Subject Re: [firebird-support] Doubt with optimization in Query
Author Ann Harrison
2011/9/13 Svein Erling Tysvær <svein.erling.tysvaer@...>

>
>
> Firebird doesn't have histograms yet, so it knows nothing about which field
> values are common and which are rare when it chooses between using the index
> of a probably reasonably selective field (I assume you have lots of records
> in maestro_turnos and that 300K is only a small fraction)
> ...
> In the future, I think Firebird will implement histograms (maybe it is
> already part of Firebird 3?), and then I guess it will make the right
> decision in cases like yours.
>

In case there's someone out there wondering what histograms are in this
context and what they have to do with optimization, let me elaborate a bit.
Firebird keeps the selectivity of indexes and in the case of compound
indexes, the selectivity of each field in the key. The selectivity is the
number of distinct values compared to the total number of entries in the
index.
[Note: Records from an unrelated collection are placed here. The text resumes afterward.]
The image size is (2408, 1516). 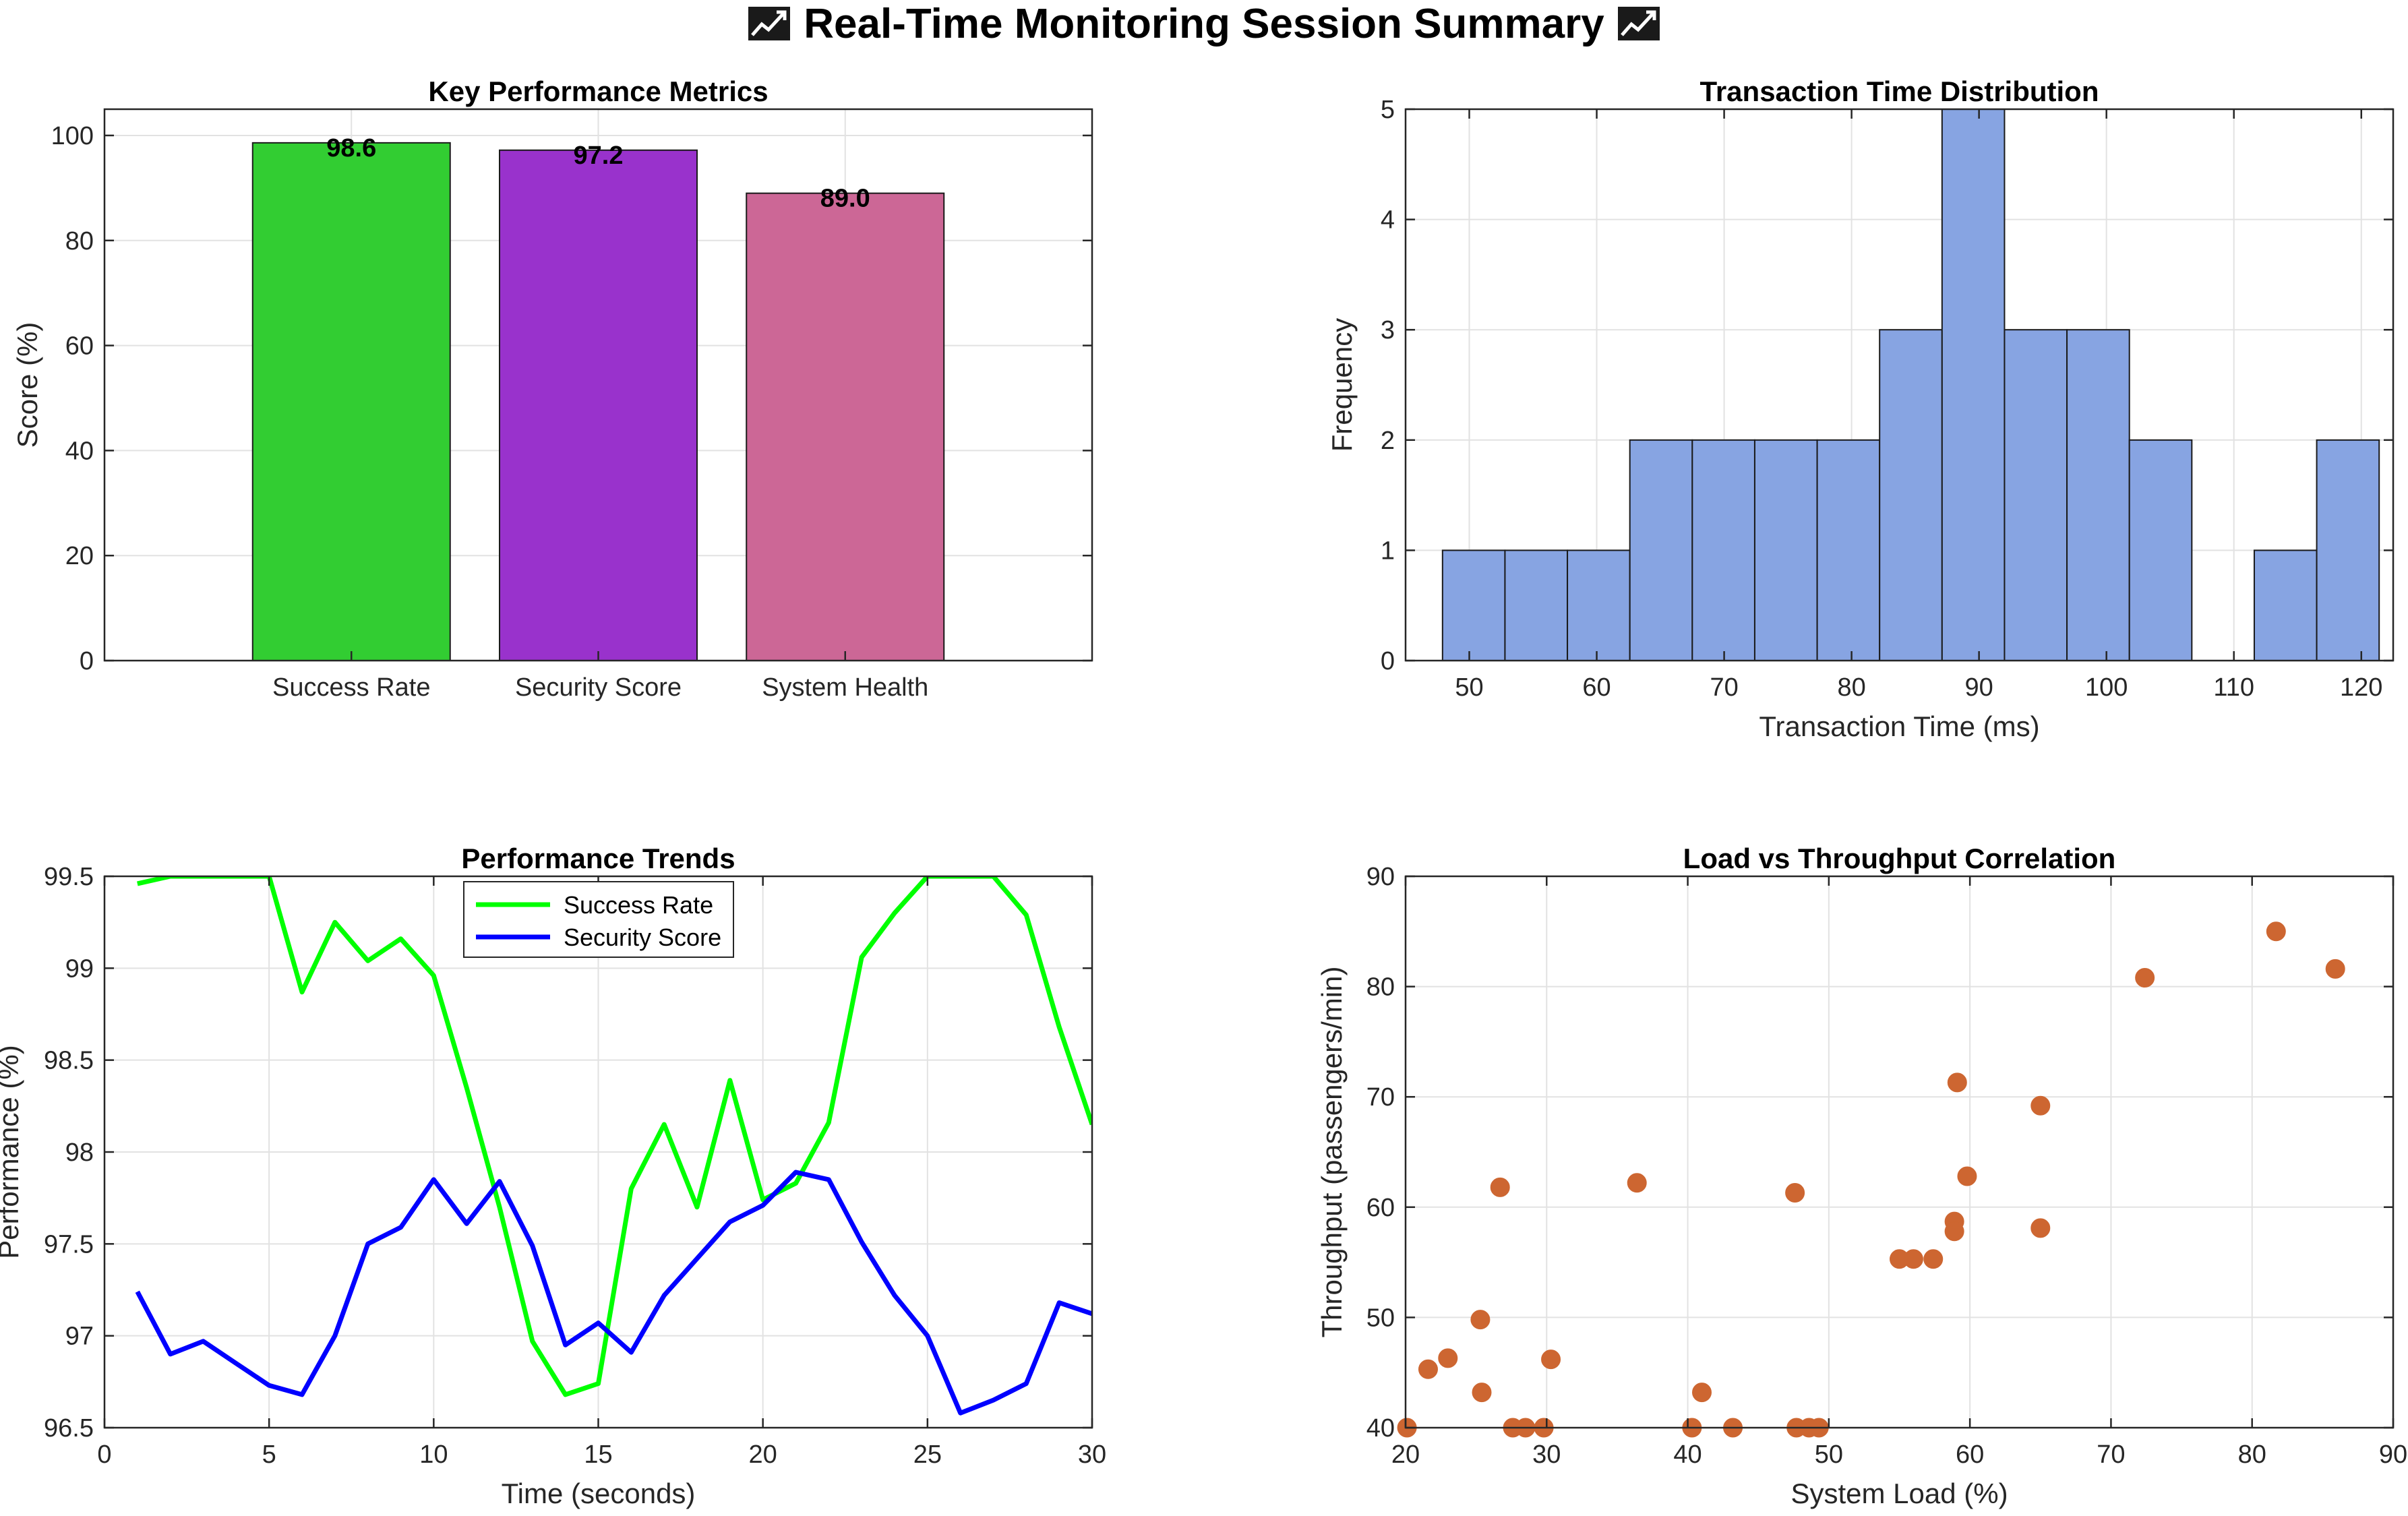 I want to click on x-tick-label: 0, so click(x=104, y=1455).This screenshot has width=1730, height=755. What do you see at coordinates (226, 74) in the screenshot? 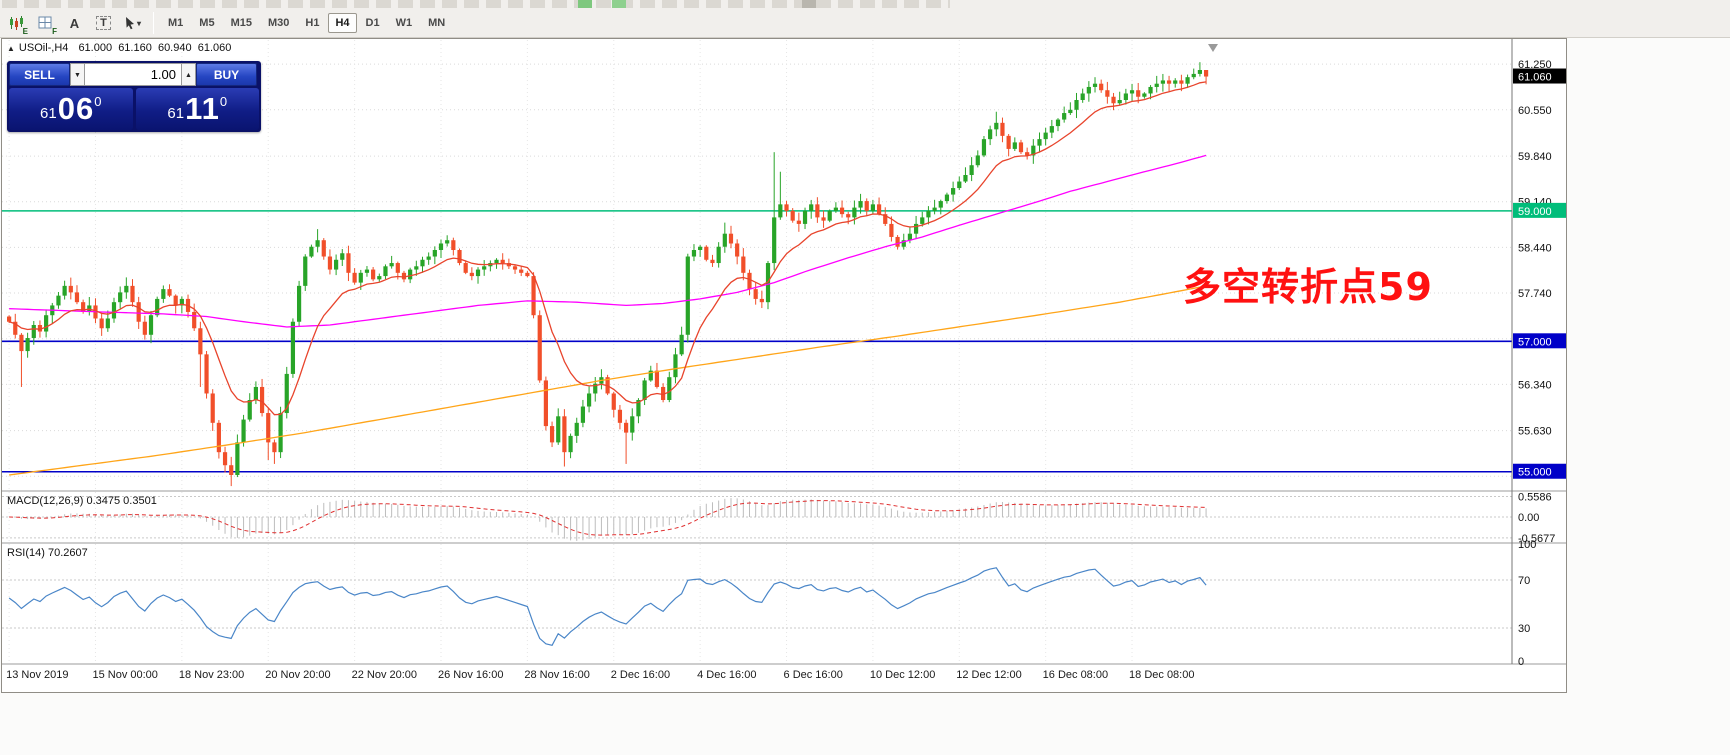
I see `buy-button: BUY` at bounding box center [226, 74].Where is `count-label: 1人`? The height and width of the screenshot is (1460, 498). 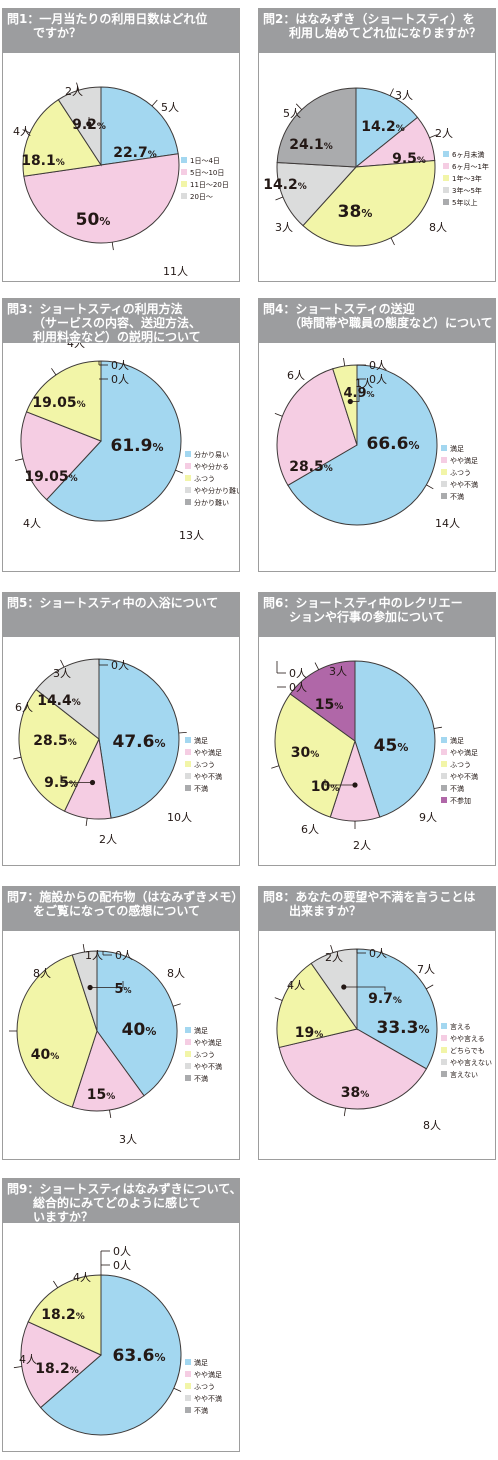
count-label: 1人 is located at coordinates (364, 384).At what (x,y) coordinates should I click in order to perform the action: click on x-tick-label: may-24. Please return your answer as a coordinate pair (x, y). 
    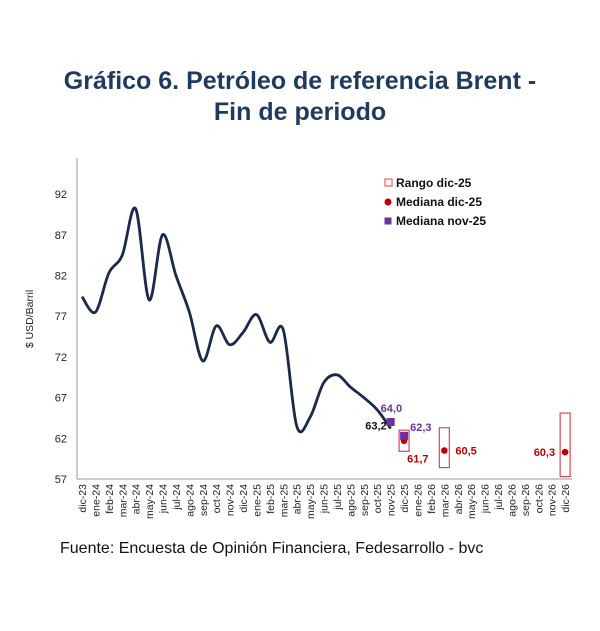
    Looking at the image, I should click on (150, 502).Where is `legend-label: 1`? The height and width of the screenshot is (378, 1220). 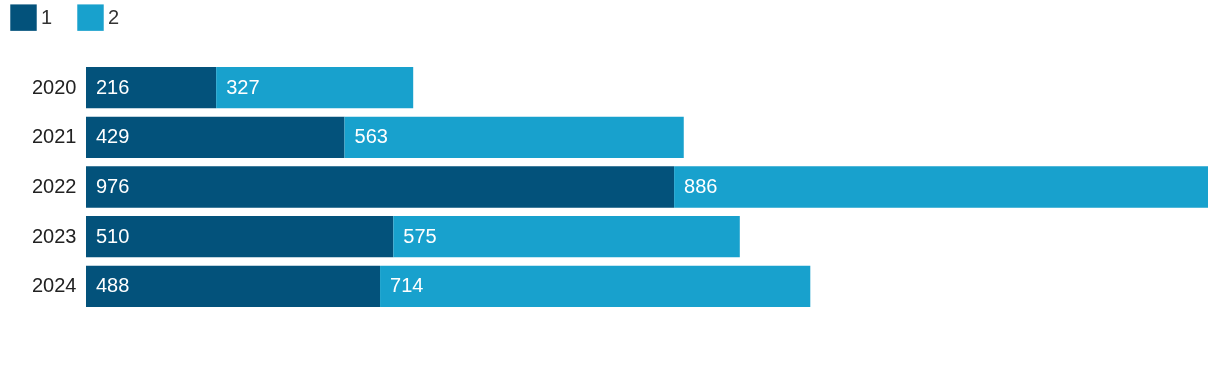 legend-label: 1 is located at coordinates (47, 16).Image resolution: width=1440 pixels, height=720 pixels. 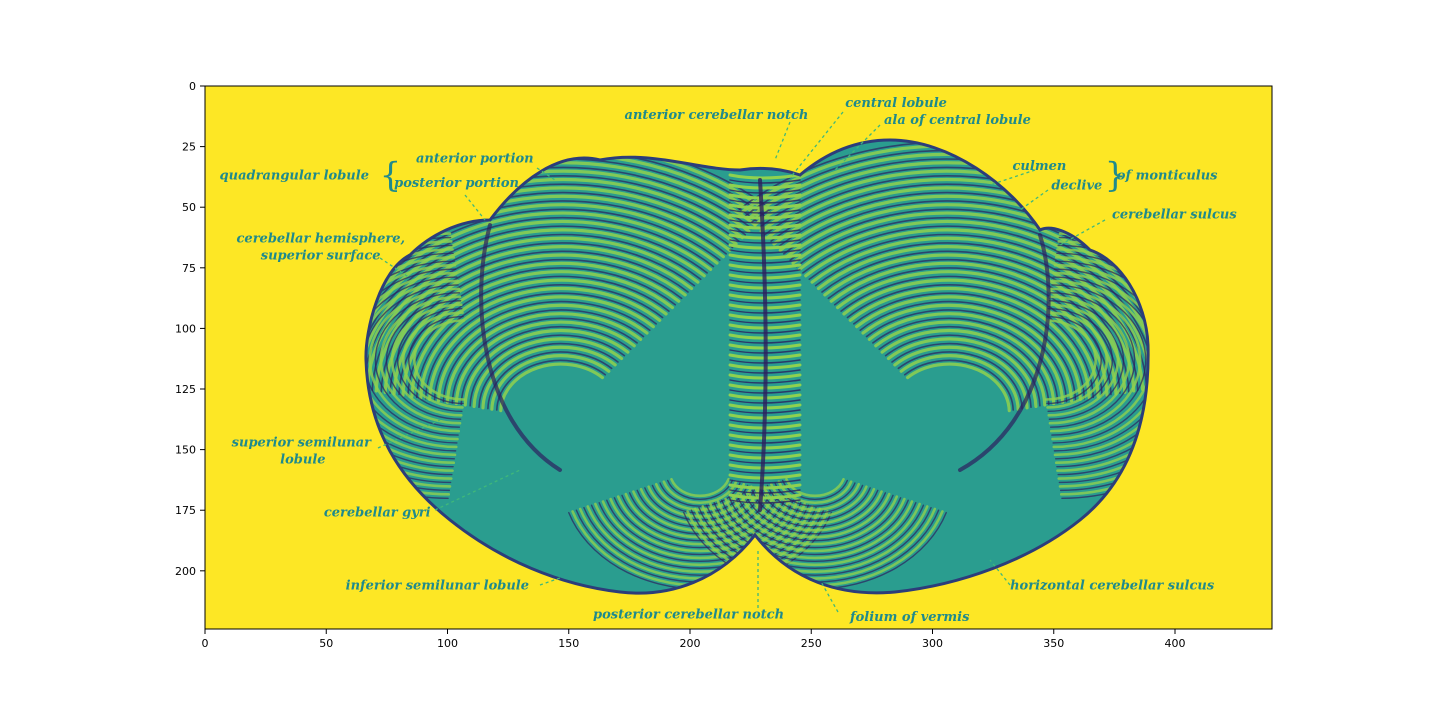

So, if you've got a table with 100,000 records and one of the
fields has five distinct values, an index on that field would have a
terrible selectivity. On the other hand, if 999,900 records had one value
for the field and the other four values were distributed among the remaining
100 records, then for those four values, the index would have good
selectivity. A histogram records the distribution of values in an index,
so it's a much more sensitive way of determining the usefulness of an index,
providing you know the values you're looking for.

Different databases optimize queries at different times. Firebird optimizes
its queries when they are presented so for joins and prepared queries with
parameters, it doesn't know all the input values. Some other systems delay
optimization until all parameters are known, so the inner part of a join is
optimized for each new value from the outer part of the join and a
parameterized query is optimized for each new value of the parameters.
Systems like that can make great use of histograms, but at a significant
cost for re-optimization.

If I understood the query presented, it was looking for records in a
specific range of dates. Range queries are particularly awkward to optimize
based on selectivity. And the dates were explicit. So for that particular
query, histograms would be a great help.


Good luck,

Ann


[Non-text portions of this message have been removed]